I would submit that ethnicity is at the heart of all that is wrong with Nigeria; and that all the myriad problems we have are secondary to tribalism or to our sickening sense of tribal affiliation… A typical Nigerian would rather hire or give contracts to his ethnic brethren than to the most qualified Nigerian from across the River Niger; a typical Nigerian would betray fellow Nigerian because of ethnic differences; and a typical Yoruba would not come to the aid of an Ibibio if there are no impending gratifications; likewise, a typical Igbo father would never allow his daughter to marry a Fulani man. In the same vein, a typical Ekiti man would be very suspicious of a Tiv when conducting business. Ever wonder why an Ijaw man could live in Bauchi State for quarter of a century or more, and still would find it difficult, if not impossible, to find employment with the state civil service?

There are Nigerians, here in the United Sates, when meeting you for first time – and your names doesn’t give you away — that would ask “what part of Nigeria are you from?” and some would go as far as asking for ones exact village or hamlet. A few have been disappointed that despite my “almost flawless” understanding of the Yoruba language and culture — that I am not “one of them.” Some Igbos, seeing me for the first time would assume I am “one of them.” They wear their disappointment upon realizing I am not. How then do you suppose such people would have treated me if we were all back in Nigeria?

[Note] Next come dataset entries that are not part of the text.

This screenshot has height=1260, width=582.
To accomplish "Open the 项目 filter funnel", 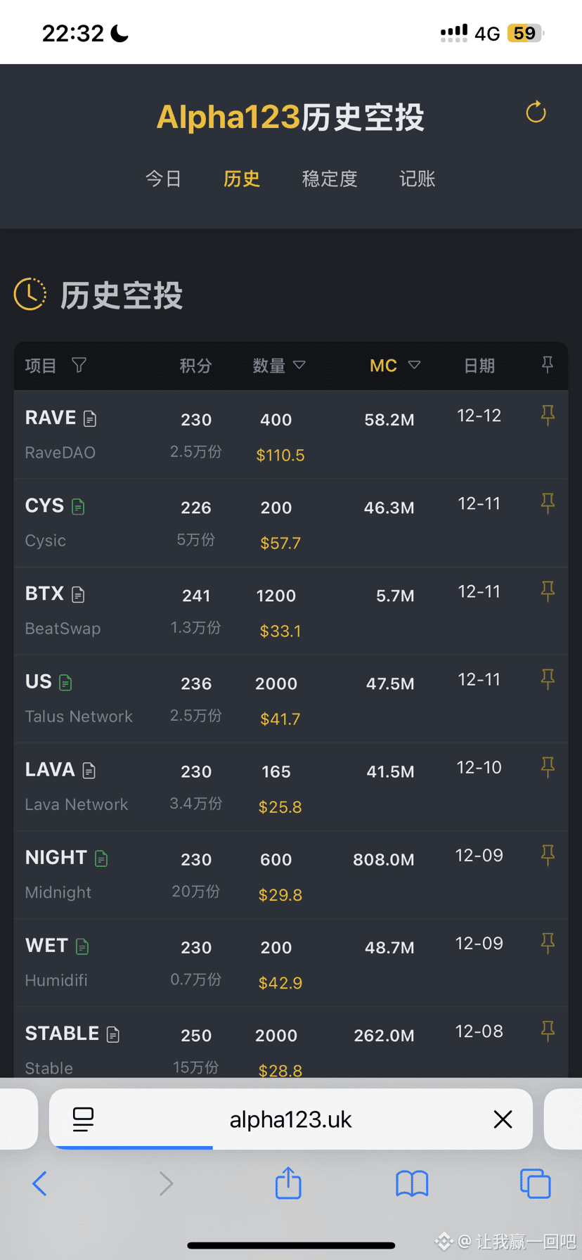I will [x=79, y=365].
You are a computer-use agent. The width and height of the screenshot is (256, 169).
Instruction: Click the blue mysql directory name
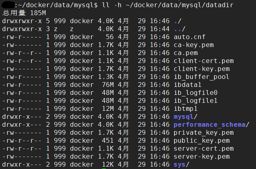(183, 117)
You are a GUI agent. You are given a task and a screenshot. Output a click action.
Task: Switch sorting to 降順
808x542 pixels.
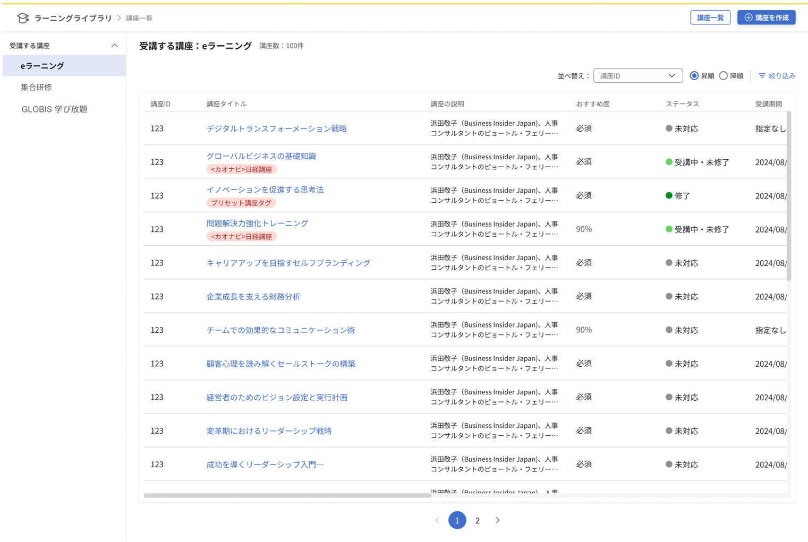tap(724, 75)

Culture matters. Education matters. Institutions matters. Democracy matters. Political and economic well-being of individuals and of the nation matters. Spiritual and mental well-being of people matters. Unfortunately, for a sizeable Nigerians – what matters the most is ones ethnic or tribal belonging. How many Nigerians have lost their lives since 1999 because of ethnic conflict? The Ijaws are chopping off the head of the itshekiris; while the Itshekiris are ripping out the heart of the Ijaws. Need I chronicle what is happening in Ile- Ife and Modakeke, and between the Tivs and their neighbors?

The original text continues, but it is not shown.